### Problems to solve
1/ From the Git repository excerpt, extract the passage starting at "Get access to" and ending at "other Git-based repos.", copying it without changes.
2/ Name every method of authentication for CodeCommit that the Git repository excerpt lists.
3/ Render the following sentence from the Git repository excerpt into Spanish: "For SSH URLs, you must configure the SSH key pair."

### Selected extract
· · ·
If only the repo and commit fields are provided, this works when the commit is under the master branch and the commit is used. However, if the commit is not under the master branch, the repo is not found:

git_config = {'repo': 'your-git-repo-url', 'commit': 'a-commit-sha-under-master'}

Get access to the Git repo

If the Git repo is private (all CodeCommit repos are private), you need authentication information to access it.

For CodeCommit repos, first make sure that you set up your authentication method. For more information, see Setting Up for AWS CodeCommit. The topic lists the following ways by which you can authenticate:

• SSH connections
• Git credentials
• AWS CLI Credential Helper

Authentication for SSH URLs

For SSH URLs, you must configure the SSH key pair. This applies to GitHub, CodeCommit, and other Git-based repos.

• For CodeCommit SSH key configuration, see:
• Setup Steps for SSH Connections to AWS CodeCommit Repositories on Linux, macOS, or Unix
• Setup Steps for SSH Connections to AWS CodeCommit Repositories on Windows
• For GitHub SSH key configuration, see Connecting to GitHub with SSH. The SSH key configuration for other Git-based VCSs is similar to that of GitHub.
· · ·
### Supplied data
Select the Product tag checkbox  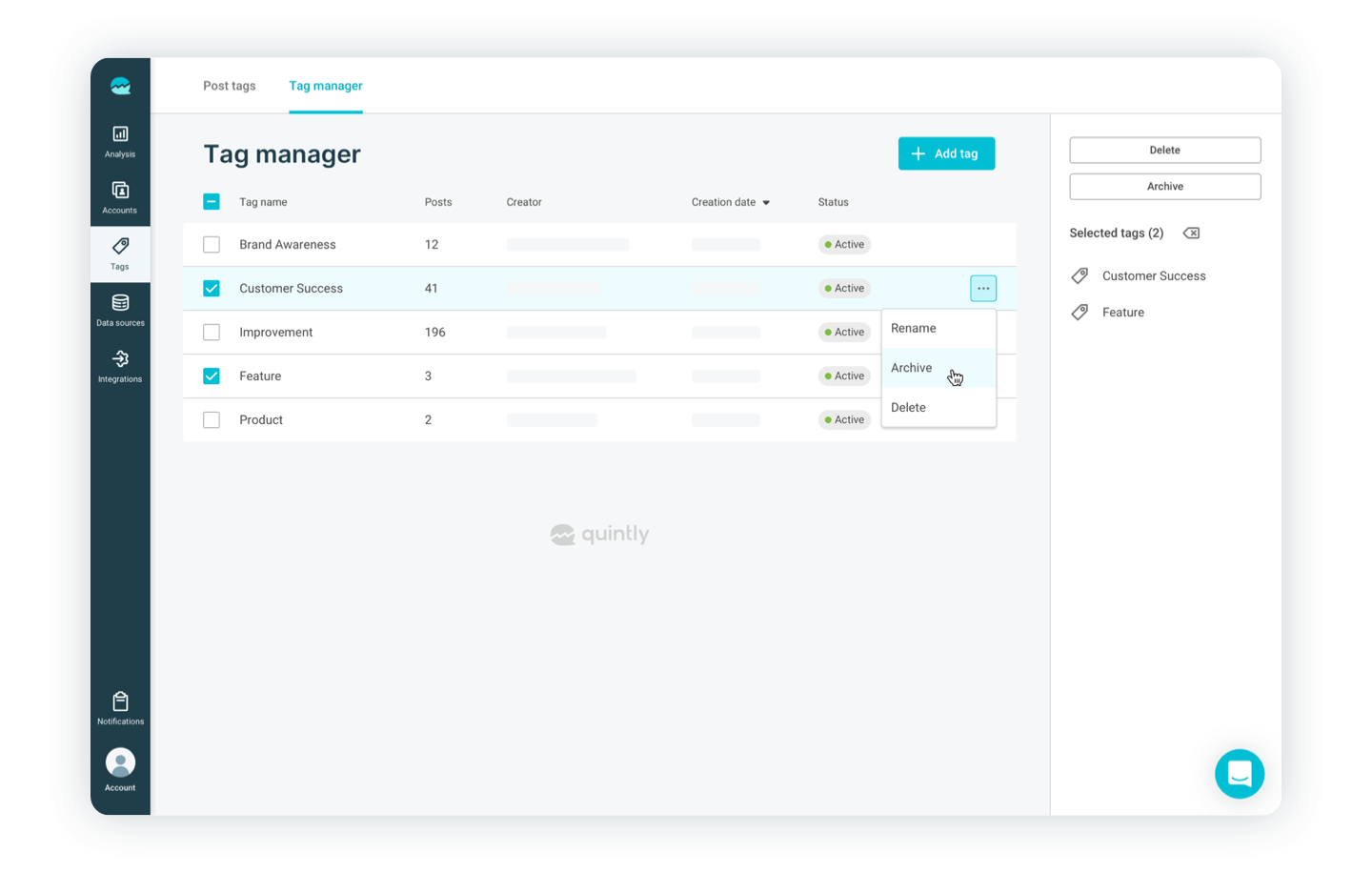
· · ·
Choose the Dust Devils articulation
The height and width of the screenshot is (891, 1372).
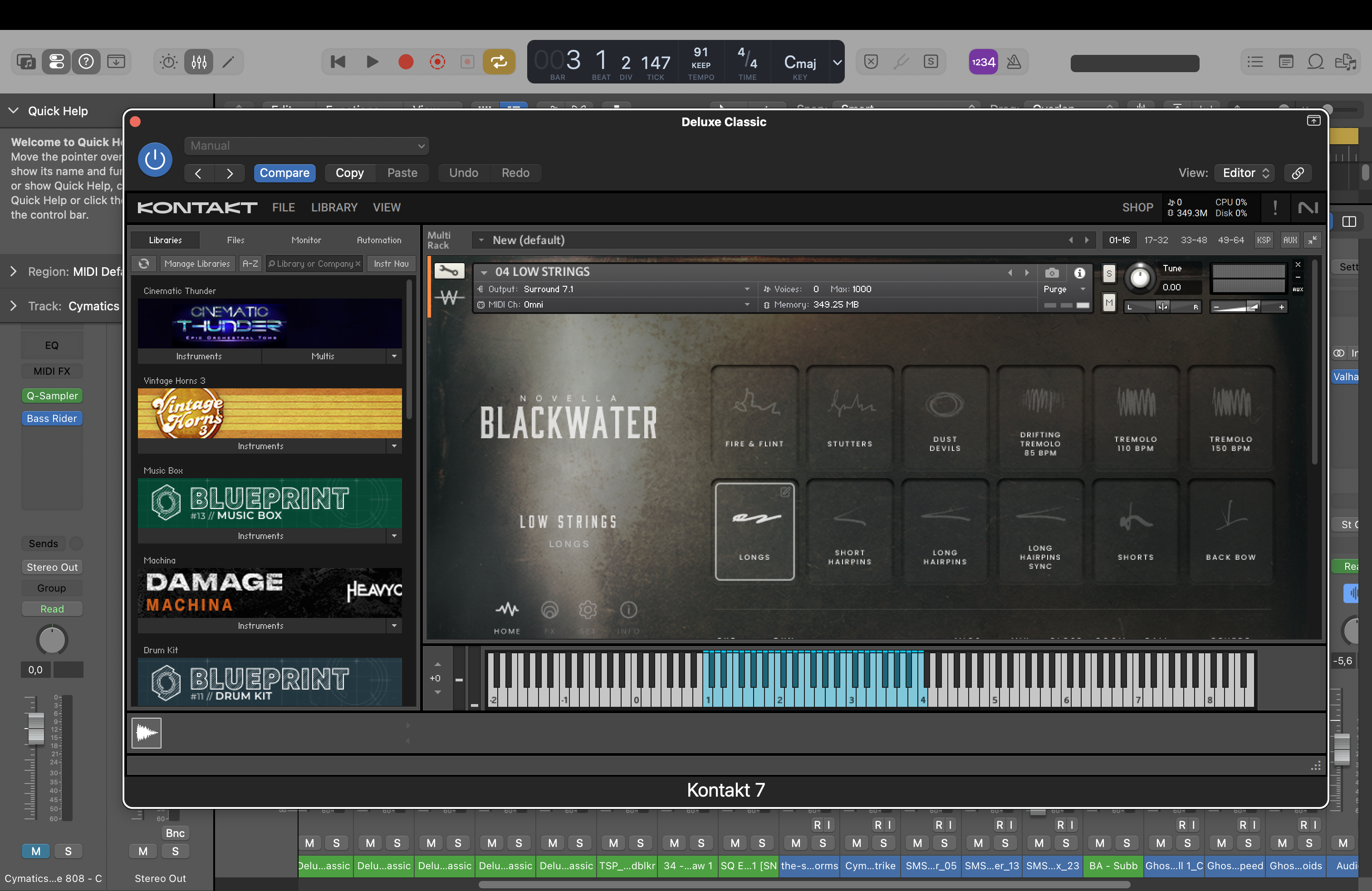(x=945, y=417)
· · ·
### Solution set
1/
Get access to the Git repo

If the Git repo is private (all CodeCommit repos are private), you need authentication information to access it.

For CodeCommit repos, first make sure that you set up your authentication method. For more information, see Setting Up for AWS CodeCommit. The topic lists the following ways by which you can authenticate:

• SSH connections
• Git credentials
• AWS CLI Credential Helper

Authentication for SSH URLs

For SSH URLs, you must configure the SSH key pair. This applies to GitHub, CodeCommit, and other Git-based repos.

2/
SSH connections
Git credentials
AWS CLI Credential Helper

3/ Para las URL de SSH, debe configurar el par de claves SSH.